WHAT NEEDS TO BE DONE: Output the records in full, exactly as given.

RECORDS SUPPLIED:
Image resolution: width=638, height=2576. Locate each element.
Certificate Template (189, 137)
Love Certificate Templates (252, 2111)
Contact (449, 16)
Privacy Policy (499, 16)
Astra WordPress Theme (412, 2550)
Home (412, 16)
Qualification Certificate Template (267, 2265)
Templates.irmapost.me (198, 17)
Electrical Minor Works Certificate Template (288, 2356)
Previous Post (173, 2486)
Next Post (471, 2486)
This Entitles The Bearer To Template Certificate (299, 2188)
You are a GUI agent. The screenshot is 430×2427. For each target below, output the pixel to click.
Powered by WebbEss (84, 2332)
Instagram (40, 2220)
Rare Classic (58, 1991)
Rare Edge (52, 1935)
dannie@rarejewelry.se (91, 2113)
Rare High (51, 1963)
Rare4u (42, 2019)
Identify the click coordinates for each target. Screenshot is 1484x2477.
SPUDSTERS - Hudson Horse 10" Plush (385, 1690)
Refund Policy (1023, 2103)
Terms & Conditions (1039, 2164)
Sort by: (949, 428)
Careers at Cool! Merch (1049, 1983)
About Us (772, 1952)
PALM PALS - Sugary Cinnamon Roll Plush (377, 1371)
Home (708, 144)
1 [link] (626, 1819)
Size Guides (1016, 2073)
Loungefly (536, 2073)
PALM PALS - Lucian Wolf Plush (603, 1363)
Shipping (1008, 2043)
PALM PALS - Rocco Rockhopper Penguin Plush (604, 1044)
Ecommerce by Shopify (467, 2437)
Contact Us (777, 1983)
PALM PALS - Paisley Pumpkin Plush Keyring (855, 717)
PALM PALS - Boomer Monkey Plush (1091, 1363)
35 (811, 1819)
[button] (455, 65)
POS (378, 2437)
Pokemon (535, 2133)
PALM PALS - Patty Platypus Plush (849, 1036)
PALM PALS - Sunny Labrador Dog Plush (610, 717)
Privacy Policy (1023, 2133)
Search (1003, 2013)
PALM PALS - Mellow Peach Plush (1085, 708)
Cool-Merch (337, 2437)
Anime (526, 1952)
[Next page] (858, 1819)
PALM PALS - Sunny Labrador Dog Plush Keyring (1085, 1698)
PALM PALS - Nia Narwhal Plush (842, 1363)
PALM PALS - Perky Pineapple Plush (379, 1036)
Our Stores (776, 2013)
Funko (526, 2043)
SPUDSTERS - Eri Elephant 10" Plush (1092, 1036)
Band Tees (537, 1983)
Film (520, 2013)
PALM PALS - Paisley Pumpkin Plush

SOLUTION TO THE PROBLEM:
Image resolution: width=638, height=2576. Locate each element.
Certificate Template (189, 137)
Love Certificate Templates (252, 2111)
Contact (449, 16)
Privacy Policy (499, 16)
Astra WordPress Theme (412, 2550)
Home (412, 16)
Qualification Certificate Template (267, 2265)
Templates.irmapost.me (198, 17)
Electrical Minor Works Certificate Template (288, 2356)
Previous Post (173, 2486)
Next Post (471, 2486)
This Entitles The Bearer To Template Certificate (299, 2188)
You are a GUI agent. The screenshot is 430×2427. For each target below, output the pixel to click.
Powered by WebbEss (84, 2332)
Instagram (40, 2220)
Rare Classic (58, 1991)
Rare Edge (52, 1935)
dannie@rarejewelry.se (91, 2113)
Rare High (51, 1963)
Rare4u (42, 2019)
Identify the click coordinates for each target. Screenshot is 1484x2477.
SPUDSTERS - Hudson Horse 10" Plush (385, 1690)
Refund Policy (1023, 2103)
Terms & Conditions (1039, 2164)
Sort by: (949, 428)
Careers at Cool! Merch (1049, 1983)
About Us (772, 1952)
PALM PALS - Sugary Cinnamon Roll Plush (377, 1371)
Home (708, 144)
1 [link] (626, 1819)
Size Guides (1016, 2073)
Loungefly (536, 2073)
PALM PALS - Lucian Wolf Plush (603, 1363)
Shipping (1008, 2043)
PALM PALS - Rocco Rockhopper Penguin Plush (604, 1044)
Ecommerce by Shopify (467, 2437)
Contact Us (777, 1983)
PALM PALS - Paisley Pumpkin Plush Keyring (855, 717)
PALM PALS - Boomer Monkey Plush (1091, 1363)
35 (811, 1819)
[button] (455, 65)
POS (378, 2437)
Pokemon (535, 2133)
PALM PALS - Patty Platypus Plush (849, 1036)
PALM PALS - Sunny Labrador Dog Plush (610, 717)
Privacy Policy (1023, 2133)
Search (1003, 2013)
PALM PALS - Mellow Peach Plush (1085, 708)
Cool-Merch (337, 2437)
Anime (526, 1952)
[Next page] (858, 1819)
PALM PALS - Sunny Labrador Dog Plush Keyring (1085, 1698)
PALM PALS - Nia Narwhal Plush (842, 1363)
PALM PALS - Perky Pineapple Plush (379, 1036)
Our Stores (776, 2013)
Funko (526, 2043)
SPUDSTERS - Eri Elephant 10" Plush (1092, 1036)
Band Tees (537, 1983)
Film (520, 2013)
PALM PALS - Paisley Pumpkin Plush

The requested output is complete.